A new book, A New Grammar by Dyirbal, about North Queensland’s Indigenous language Dyirbal is shining a fresh light on the complex and colourful language and culture of Australia’s First Nations peoples.
The new book, A New Grammar of Dyirbal, celebrates language and storytelling across 10 North Queensland Indigenous communities. Cairns-based CQUniversity Adjunct Professor Bob Dixon documents the entire work. It’s a sequel more than 50 years in the making.
The comprehensive collection of words, ways of speaking, and in-language storytelling encompass the Girramay, Jirrbal, Mamu and Ngajan peoples.
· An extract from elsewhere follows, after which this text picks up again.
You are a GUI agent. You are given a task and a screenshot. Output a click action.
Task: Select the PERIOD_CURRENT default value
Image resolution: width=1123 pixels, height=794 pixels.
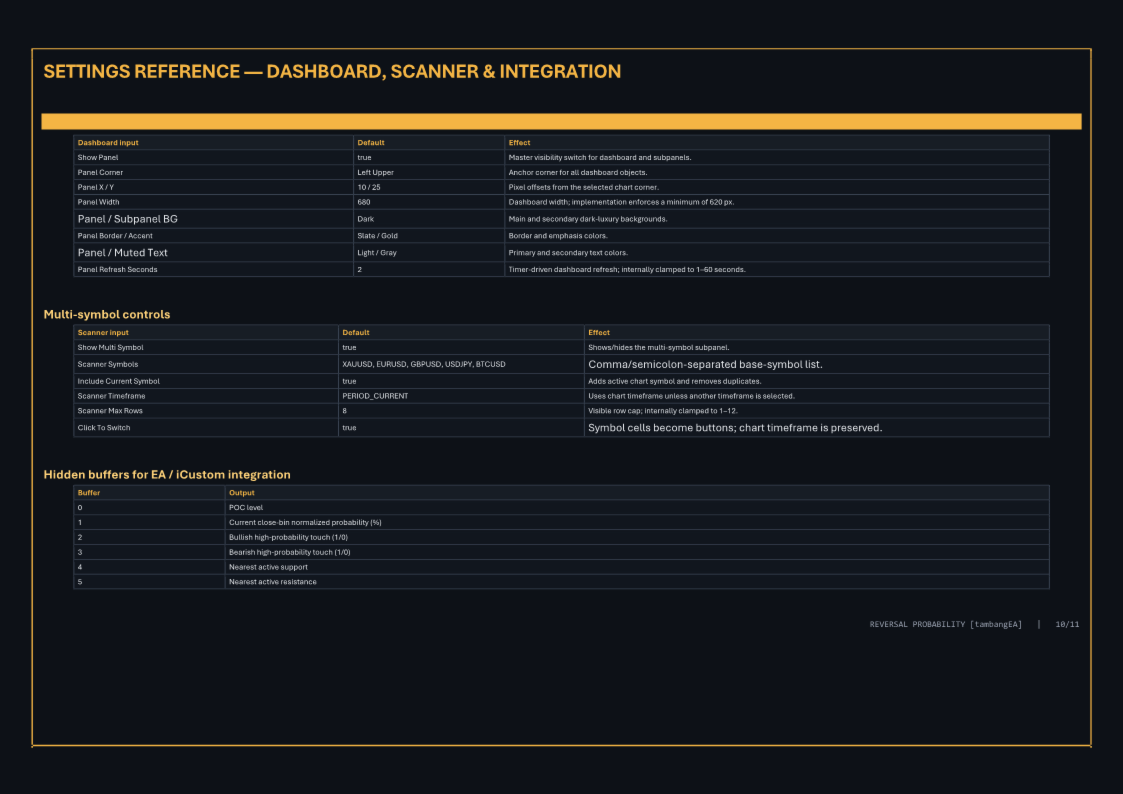(x=375, y=396)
Additionally, A New Grammar of Dyirbal refines and extends Prof Dixon’s grammatical analysis in light of recent advances in typological theory, many of which he has personally driven.
Adjunct Professor Bob Dixon first documented the language when he moved to Australia from England in 1963. Uniquely ancient languages are highly complex, and Prof Dixon describes Dyirbal sentence structure as “a bit more complex than Latin or Greek”.
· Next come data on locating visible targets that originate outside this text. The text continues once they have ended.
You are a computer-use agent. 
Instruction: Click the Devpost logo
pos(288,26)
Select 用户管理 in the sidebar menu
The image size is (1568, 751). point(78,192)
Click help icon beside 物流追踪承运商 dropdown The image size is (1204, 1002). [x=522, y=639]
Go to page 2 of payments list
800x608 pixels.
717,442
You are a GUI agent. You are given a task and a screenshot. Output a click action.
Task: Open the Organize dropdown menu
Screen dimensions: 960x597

Prof Dixon says the latest book is a tribute to his first Dyirbal teacher and Jirrbal/Girramay Elder, Chloe Grant, who passed away in 1974.
“Chloe had had a Girramay mother and an Irish father. She had been brought up in the Jirrbalngan camp at Bellenden… (and her) tribal life had continued pretty well intact until 1913 when the government had stepped in and taken many of the people away to settlements,” he said.
“After that, aspects of traditional life had continued in secret.”
Prof Dixon said Chloe was the first Dyirbal speaker to alert him to the many different dialects across different Dyirbal-speaking tribes. She shared and translated many traditional legends and beliefs.
“Chloe would apologise for each one, saying it was not true, just silly… and that her language was ‘back-to-front’.
“We assured Chloe that each language had a distinctive word order and that there was nothing sacred about the order of English!”
Following Chloe’s death, Prof Dixon’s connection to her community has continued through his work with Chloe’s grandson and CQUniversity Deputy Vice-President Indigenous Engagement, Professor Adrian Miller.
“Because I was adopted into the kinship system. I continue to have a traditional connection to Professor Miller. He calls me ‘gaya’, which is mother’s younger brother, and I call him ‘daman’, or nephew.”
Prof Dixon is a linguistics researcher with CQU’s Jawun Research Centre. It’s a flagship centre for Indigenous research in Northern Australia, which is led by proud Jirrbal man Professor Miller. The Centre is named for the uniquely-shaped bicornual basket or dilly-bag, traditionally used by speakers of Dyirbal.
In 1972 he published his groundbreaking book The Dyirbal Language of North Queensland. This book captured and explained an Australian Indigenous language.